**Data supplied**
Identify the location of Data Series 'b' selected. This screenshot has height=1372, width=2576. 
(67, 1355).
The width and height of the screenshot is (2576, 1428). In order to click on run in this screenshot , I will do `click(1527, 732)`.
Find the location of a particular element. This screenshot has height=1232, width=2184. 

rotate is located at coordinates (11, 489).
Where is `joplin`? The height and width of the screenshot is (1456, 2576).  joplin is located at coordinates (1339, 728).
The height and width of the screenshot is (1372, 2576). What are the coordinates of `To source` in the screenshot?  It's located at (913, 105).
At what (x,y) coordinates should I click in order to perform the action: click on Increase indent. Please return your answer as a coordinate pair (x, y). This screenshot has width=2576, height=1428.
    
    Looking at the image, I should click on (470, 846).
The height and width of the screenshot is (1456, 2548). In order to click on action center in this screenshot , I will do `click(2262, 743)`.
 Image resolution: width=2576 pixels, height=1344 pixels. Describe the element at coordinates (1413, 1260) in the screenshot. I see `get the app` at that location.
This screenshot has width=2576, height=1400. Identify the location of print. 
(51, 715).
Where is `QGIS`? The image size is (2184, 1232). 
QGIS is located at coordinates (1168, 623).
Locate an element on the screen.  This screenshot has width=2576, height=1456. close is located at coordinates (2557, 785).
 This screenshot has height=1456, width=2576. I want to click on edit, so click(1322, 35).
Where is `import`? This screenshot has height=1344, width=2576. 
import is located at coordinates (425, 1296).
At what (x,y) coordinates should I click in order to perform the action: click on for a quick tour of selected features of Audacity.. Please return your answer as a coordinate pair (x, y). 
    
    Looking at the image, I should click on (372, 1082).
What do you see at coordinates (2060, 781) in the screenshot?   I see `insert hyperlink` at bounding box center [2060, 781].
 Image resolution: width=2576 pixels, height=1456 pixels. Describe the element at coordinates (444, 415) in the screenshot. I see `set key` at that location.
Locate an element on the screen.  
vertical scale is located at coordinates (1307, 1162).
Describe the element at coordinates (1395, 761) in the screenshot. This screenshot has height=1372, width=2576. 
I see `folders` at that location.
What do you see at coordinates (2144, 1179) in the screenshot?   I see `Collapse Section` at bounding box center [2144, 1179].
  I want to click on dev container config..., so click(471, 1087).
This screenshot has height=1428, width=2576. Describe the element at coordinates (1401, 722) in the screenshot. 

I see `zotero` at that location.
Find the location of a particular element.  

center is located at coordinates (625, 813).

**Set problem**
Rewrite all of the entries above, replacing "Locate an element on the screen" with "Find an element on the screen" and leaving everything else unchanged.

**Answer for this exercise**
Identify the location of Data Series 'b' selected. This screenshot has height=1372, width=2576. 
(67, 1355).
The width and height of the screenshot is (2576, 1428). In order to click on run in this screenshot , I will do `click(1527, 732)`.
Find the location of a particular element. This screenshot has height=1232, width=2184. 

rotate is located at coordinates (11, 489).
Where is `joplin`? The height and width of the screenshot is (1456, 2576).  joplin is located at coordinates (1339, 728).
The height and width of the screenshot is (1372, 2576). What are the coordinates of `To source` in the screenshot?  It's located at (913, 105).
At what (x,y) coordinates should I click in order to perform the action: click on Increase indent. Please return your answer as a coordinate pair (x, y). This screenshot has width=2576, height=1428.
    
    Looking at the image, I should click on (470, 846).
The height and width of the screenshot is (1456, 2548). In order to click on action center in this screenshot , I will do `click(2262, 743)`.
 Image resolution: width=2576 pixels, height=1344 pixels. Describe the element at coordinates (1413, 1260) in the screenshot. I see `get the app` at that location.
This screenshot has width=2576, height=1400. Identify the location of print. 
(51, 715).
Where is `QGIS`? The image size is (2184, 1232). 
QGIS is located at coordinates (1168, 623).
Find an element on the screen.  This screenshot has width=2576, height=1456. close is located at coordinates (2557, 785).
 This screenshot has height=1456, width=2576. I want to click on edit, so click(1322, 35).
Where is `import`? This screenshot has height=1344, width=2576. 
import is located at coordinates (425, 1296).
At what (x,y) coordinates should I click in order to perform the action: click on for a quick tour of selected features of Audacity.. Please return your answer as a coordinate pair (x, y). 
    
    Looking at the image, I should click on (372, 1082).
What do you see at coordinates (2060, 781) in the screenshot?   I see `insert hyperlink` at bounding box center [2060, 781].
 Image resolution: width=2576 pixels, height=1456 pixels. Describe the element at coordinates (444, 415) in the screenshot. I see `set key` at that location.
Find an element on the screen.  
vertical scale is located at coordinates (1307, 1162).
Describe the element at coordinates (1395, 761) in the screenshot. This screenshot has height=1372, width=2576. 
I see `folders` at that location.
What do you see at coordinates (2144, 1179) in the screenshot?   I see `Collapse Section` at bounding box center [2144, 1179].
  I want to click on dev container config..., so click(471, 1087).
This screenshot has height=1428, width=2576. Describe the element at coordinates (1401, 722) in the screenshot. 

I see `zotero` at that location.
Find the location of a particular element.  

center is located at coordinates (625, 813).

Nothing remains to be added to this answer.